Уоррен пригляделся к Джонни Фей повнимательнее. Ей было явно не по себе, но она держалась. Руки ее уверенно и твердо лежали на сумочке.
– Сколько бокалов вы выпили в “Гасиенде” вечером седьмого мая, миз Баудро?
– Два или три.
– И, следовательно, доктор Отт выпил по меньшей мере семь, а возможно, даже и восемь?
– Да.
– Не было ли у вас намерения выпить ровно столько, чтобы остаться трезвой, и не поощряли ли вы доктора Отта к тому, чтобы он напился пьяным?
– Нет, ничего этого я не делала.
– Вы признали, что у вас гадкий язык, не так ли?
– Иногда.
– Но у вас отличная память?
– У меня хорошая память, да.
– Повторите суду те слова, которые вы употребляли в “Гасиенде”, когда ругались на доктора Отта.
– Мне бы не хотелось произносить эти слова при публике, сэр.
– Ваша честь, пожалуйста, проинструктируйте свидетельницу, как ей следует реагировать на требования обвинения.
– Вы можете отвечать, мадам, – сказал судья Бингем.

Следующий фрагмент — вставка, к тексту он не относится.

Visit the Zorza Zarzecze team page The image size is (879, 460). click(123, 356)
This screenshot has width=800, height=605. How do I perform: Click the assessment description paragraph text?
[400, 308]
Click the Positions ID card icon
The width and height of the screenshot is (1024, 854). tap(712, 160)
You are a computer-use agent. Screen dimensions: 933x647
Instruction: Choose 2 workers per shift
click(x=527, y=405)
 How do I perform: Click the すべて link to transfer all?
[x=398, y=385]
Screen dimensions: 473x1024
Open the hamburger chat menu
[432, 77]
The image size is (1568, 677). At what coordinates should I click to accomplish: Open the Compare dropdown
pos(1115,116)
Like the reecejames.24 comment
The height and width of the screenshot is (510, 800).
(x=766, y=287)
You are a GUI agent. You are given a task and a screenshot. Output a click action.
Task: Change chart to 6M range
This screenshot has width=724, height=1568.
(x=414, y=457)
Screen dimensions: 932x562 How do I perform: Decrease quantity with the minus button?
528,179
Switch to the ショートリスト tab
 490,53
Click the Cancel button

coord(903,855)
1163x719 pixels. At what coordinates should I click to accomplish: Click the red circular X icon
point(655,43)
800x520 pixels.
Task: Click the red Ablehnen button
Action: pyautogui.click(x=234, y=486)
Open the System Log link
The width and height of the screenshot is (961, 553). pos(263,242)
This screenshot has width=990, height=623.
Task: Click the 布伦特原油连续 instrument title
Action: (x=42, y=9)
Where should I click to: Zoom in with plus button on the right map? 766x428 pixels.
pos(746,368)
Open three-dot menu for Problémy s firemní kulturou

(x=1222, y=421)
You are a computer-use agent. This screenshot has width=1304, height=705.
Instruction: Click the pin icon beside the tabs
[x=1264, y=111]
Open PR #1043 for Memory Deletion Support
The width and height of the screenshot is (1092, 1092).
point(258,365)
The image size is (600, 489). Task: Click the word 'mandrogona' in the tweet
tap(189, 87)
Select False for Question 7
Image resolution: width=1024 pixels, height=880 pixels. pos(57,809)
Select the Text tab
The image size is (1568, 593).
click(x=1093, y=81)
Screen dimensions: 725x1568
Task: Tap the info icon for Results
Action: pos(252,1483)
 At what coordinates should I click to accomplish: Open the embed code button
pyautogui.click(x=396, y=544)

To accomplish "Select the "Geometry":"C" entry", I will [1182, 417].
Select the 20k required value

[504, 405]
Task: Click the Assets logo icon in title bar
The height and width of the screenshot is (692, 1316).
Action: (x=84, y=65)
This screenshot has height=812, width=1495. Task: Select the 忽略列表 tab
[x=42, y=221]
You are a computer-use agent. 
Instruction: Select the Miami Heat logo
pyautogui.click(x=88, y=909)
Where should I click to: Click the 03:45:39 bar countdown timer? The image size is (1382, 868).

– Я назвала Клайда коксакером и лживым сукиным сыном, потому что он обещал, что больше не будет нюхать кокаин, и не сдержал обещания.
– А вы сами не принимаете кокаин или марихуану, миз Баудро?
– В давнем прошлом я немного курила марихуану. Моя работа требует большого нервного напряжения. Кокаином я никогда не пользовалась.
Глаза Альтшулера приобрели чернильный цвет, и взгляд их был жутким, как у глубоководной рыбы.
– А не раздаете – или даже не продаете – ли вы кокаин некоторым вашим личным знакомым в ночном клубе “Экстаз”?
– Нет, я не делаю этого.
– Назовите точное время вашего прибытия из “Гасиенды” в дом доктора Отта вечером седьмого мая.